PhD Projects Short Description Injuries are extremely common in any sport. When an athlete is injured, a decision must be made on when they are ready to return to play, which is crucial in managing the risk of re-injury. Wearable sensors such as Inertial Measurement Units (IMU’s) allow the motion characteristics to be captured during motor tasks such as lunging, squatting, walking etc. This is giving rise to an emerging field of ‘digital biomarkers’ where digitally captured biomechanical features are being used to train models to characterize the various stages of recovery and help identify when the athlete is fit to return to normal activity.
In this research we will attempt to develop models that will enable us to identify the potential role that such digital biomarkers could have in the sports injury field. In particular, motion data from functional motor tasks will be used to interrogate the potential role of digital biomarkers in recovery following anterior cruciate ligament injury (ACL) and subsequent corrective surgery.

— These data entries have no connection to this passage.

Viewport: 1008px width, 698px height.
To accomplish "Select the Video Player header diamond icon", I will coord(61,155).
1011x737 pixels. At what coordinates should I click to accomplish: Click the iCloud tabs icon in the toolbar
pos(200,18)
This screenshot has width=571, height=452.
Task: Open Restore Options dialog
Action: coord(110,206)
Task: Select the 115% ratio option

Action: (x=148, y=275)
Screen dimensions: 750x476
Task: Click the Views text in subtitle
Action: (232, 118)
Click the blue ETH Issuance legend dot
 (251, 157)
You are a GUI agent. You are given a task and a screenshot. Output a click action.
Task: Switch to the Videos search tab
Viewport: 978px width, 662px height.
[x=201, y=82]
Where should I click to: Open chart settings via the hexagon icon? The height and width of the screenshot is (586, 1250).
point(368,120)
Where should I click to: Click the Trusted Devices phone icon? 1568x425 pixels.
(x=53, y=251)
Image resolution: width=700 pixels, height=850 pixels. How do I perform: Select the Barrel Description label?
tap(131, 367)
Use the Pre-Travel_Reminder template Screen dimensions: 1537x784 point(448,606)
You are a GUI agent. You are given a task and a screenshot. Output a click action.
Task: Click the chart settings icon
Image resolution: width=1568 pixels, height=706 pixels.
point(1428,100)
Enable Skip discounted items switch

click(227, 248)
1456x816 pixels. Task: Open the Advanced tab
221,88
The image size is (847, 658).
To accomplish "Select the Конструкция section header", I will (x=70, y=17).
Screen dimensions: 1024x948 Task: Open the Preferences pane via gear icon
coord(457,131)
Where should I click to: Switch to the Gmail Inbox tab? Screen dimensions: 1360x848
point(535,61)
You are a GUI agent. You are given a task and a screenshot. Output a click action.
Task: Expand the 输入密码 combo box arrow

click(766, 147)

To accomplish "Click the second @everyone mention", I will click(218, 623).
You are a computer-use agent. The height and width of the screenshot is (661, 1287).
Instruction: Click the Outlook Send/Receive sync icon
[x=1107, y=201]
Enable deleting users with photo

One of the challenges in implementing this study will be the limited data availability and more particularly the difficulty in obtaining labelled data. Whilst working with wearable sensor data on athletes obtaining labelled data can be difficult due to the time-consuming nature and domain specific knowledge that is required for the labelling. To overcome this limitation, methods such as transfer learning and semi-supervised learning can be investigated. Transfer learning provides some potential to leverage the knowledge from previously trained models either from the same or a different domain. Transfer learning has recently been successfully implemented on images and text but there has been less work in this area for sensor data (time series data) and hence gives scope for novel methods to be developed.
This study aims to investigate new data driven approaches that can be used to aid clinicians in making informed decisions on when an athlete is fit to return to play. It has been planned to use Pre-seasonal digital data (IMU Sensor data) and analog measures (physical measures such as reach distance) from athletes who have sustained ACL injury.